(Required task)
Pick out and copy each line of the entries below that contains the word "resolution".

━━━━━ Material for this exercise

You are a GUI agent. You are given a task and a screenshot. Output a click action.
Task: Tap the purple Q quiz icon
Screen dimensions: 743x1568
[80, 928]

━━━━━━━━━━
━━━━━ Material for this exercise

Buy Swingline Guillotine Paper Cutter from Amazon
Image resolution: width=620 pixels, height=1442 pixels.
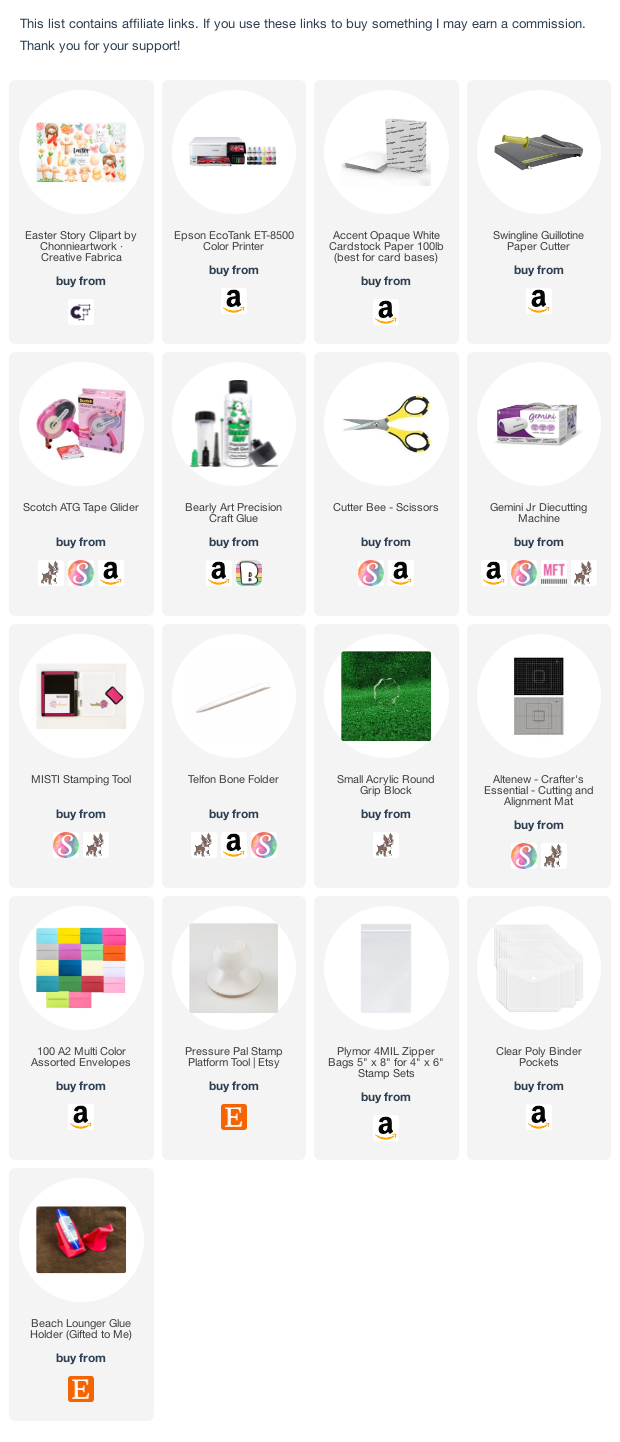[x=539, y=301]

━━━━━━━━━━

(Solution)
Image resolution: width=620 pixels, height=1442 pixels.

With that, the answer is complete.